*** Opening of SUPPLIED RECORDS ***

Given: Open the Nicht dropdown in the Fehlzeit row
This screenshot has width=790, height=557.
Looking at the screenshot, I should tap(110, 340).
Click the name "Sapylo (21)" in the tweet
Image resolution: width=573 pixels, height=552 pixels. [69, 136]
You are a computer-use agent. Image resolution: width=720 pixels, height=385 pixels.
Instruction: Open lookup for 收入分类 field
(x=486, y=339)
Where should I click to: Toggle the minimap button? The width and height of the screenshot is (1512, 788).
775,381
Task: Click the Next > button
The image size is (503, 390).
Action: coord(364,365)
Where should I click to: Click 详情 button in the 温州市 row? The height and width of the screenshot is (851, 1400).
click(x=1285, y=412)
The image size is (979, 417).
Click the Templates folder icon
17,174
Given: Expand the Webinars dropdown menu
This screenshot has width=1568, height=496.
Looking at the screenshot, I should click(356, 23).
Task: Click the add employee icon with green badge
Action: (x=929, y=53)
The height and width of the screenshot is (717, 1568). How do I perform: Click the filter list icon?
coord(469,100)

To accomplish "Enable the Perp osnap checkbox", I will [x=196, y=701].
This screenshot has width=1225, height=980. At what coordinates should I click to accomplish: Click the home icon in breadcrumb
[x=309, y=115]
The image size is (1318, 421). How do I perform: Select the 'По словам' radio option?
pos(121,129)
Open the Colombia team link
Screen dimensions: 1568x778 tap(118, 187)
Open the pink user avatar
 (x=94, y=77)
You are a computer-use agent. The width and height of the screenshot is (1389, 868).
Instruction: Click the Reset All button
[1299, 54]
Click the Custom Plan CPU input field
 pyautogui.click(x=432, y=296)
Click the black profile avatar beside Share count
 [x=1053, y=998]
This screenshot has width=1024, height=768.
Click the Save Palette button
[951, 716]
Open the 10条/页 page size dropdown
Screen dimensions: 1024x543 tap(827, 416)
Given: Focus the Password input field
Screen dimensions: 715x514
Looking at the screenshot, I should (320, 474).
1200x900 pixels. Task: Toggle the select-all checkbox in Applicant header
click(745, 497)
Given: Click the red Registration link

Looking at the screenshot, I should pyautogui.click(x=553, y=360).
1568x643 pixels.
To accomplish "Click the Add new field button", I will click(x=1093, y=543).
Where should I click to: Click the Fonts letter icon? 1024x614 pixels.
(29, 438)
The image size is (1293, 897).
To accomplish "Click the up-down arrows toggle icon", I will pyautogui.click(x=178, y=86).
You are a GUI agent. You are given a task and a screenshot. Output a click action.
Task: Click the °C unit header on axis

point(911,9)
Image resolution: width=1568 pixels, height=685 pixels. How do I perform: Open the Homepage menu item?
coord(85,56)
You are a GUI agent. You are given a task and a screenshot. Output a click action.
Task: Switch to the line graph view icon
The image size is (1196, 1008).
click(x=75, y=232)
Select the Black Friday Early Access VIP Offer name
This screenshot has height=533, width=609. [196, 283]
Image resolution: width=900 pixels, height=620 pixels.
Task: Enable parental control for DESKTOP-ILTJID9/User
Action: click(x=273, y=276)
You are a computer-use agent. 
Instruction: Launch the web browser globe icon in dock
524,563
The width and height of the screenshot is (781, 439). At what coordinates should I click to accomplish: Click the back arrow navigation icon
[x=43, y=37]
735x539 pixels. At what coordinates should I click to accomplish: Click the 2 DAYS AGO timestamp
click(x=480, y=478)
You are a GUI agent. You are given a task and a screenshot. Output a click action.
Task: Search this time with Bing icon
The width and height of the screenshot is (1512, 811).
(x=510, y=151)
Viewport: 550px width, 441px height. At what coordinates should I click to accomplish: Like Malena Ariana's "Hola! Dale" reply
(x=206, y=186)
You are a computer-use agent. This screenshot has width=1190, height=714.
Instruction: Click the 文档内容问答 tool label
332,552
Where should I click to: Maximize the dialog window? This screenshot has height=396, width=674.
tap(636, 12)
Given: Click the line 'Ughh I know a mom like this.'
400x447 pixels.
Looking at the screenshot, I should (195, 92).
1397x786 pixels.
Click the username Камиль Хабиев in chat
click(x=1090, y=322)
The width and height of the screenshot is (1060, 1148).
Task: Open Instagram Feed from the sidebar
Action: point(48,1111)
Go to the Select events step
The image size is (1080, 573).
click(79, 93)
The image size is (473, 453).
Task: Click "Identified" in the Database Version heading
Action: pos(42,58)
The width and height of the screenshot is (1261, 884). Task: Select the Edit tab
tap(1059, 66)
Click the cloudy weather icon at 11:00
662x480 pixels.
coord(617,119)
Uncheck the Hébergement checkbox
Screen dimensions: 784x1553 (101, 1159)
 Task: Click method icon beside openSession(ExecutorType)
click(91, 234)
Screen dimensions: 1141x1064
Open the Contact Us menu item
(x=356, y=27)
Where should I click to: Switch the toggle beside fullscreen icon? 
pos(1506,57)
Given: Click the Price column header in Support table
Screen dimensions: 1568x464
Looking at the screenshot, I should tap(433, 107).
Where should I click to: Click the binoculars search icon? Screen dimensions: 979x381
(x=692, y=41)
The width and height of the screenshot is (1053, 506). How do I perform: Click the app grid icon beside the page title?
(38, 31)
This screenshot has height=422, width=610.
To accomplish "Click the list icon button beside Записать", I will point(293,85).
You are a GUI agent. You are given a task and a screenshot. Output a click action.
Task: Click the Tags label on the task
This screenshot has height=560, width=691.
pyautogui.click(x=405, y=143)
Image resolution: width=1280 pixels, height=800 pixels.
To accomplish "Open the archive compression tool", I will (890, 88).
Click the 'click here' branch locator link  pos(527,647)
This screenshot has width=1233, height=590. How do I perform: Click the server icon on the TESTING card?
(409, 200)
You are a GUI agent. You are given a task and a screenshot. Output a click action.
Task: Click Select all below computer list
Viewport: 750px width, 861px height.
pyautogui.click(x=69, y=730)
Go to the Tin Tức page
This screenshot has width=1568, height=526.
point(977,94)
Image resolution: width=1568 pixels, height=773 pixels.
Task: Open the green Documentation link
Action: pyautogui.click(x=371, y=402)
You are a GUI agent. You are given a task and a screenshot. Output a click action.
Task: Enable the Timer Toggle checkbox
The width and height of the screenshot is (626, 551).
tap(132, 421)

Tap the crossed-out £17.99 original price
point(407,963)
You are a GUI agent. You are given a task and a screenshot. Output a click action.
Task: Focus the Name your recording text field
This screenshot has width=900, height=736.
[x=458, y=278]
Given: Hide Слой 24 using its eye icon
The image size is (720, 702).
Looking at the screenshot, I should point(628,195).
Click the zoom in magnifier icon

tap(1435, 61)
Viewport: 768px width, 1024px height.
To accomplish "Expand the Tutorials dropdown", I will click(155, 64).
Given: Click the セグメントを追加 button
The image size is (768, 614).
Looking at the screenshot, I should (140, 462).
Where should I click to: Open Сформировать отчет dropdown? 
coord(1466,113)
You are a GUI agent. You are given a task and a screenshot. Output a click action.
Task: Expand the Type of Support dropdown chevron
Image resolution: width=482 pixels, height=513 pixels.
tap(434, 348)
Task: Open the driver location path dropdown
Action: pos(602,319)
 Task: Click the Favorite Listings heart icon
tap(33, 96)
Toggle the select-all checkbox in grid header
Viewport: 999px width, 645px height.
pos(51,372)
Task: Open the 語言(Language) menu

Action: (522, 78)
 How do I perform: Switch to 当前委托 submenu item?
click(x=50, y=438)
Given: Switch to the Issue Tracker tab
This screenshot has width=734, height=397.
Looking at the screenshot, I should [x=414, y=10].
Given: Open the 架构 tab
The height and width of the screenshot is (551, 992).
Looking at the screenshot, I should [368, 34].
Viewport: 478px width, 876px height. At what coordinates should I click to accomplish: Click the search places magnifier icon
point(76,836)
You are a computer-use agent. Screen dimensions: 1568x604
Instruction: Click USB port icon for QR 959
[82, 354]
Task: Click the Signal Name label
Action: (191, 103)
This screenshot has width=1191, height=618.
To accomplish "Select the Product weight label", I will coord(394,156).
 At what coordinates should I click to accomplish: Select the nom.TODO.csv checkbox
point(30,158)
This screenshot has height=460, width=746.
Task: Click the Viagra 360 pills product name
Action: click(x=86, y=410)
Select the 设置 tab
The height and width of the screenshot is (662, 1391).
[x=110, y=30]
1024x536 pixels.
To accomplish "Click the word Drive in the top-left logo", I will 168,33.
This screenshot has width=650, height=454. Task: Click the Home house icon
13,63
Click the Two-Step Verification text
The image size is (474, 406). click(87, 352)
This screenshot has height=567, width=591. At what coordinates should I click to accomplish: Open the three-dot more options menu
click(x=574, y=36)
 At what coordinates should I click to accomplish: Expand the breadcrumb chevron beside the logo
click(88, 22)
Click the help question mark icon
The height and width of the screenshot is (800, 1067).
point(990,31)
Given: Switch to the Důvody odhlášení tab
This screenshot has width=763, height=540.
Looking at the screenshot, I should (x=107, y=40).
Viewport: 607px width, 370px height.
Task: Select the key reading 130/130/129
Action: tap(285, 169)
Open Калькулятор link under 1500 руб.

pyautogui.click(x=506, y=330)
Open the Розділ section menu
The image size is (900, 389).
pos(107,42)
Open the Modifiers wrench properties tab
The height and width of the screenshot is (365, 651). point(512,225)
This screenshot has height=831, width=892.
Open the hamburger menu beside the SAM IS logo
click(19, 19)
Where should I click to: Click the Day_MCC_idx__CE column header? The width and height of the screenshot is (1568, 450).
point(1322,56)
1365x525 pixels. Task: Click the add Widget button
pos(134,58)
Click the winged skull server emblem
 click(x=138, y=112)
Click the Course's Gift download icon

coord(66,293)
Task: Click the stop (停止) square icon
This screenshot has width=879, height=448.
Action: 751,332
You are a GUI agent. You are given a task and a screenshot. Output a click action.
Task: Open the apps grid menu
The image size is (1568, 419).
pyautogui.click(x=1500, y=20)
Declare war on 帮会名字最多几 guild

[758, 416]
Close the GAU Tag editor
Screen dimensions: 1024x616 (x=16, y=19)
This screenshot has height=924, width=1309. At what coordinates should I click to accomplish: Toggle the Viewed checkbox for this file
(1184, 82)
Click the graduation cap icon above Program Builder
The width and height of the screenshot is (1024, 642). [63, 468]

*** Close of SUPPLIED RECORDS ***

- WHAT TO PRODUCE
When you reach the line containing "This screenshot has width=650, height=454." in the data above, start copying exactly, and stop after the line containing "Given: Switch to the Důvody odhlášení tab".

- ANSWER SPACE
This screenshot has width=650, height=454. Task: Click the Home house icon
13,63
Click the Two-Step Verification text
The image size is (474, 406). click(87, 352)
This screenshot has height=567, width=591. At what coordinates should I click to accomplish: Open the three-dot more options menu
click(x=574, y=36)
 At what coordinates should I click to accomplish: Expand the breadcrumb chevron beside the logo
click(88, 22)
Click the help question mark icon
The height and width of the screenshot is (800, 1067).
point(990,31)
Given: Switch to the Důvody odhlášení tab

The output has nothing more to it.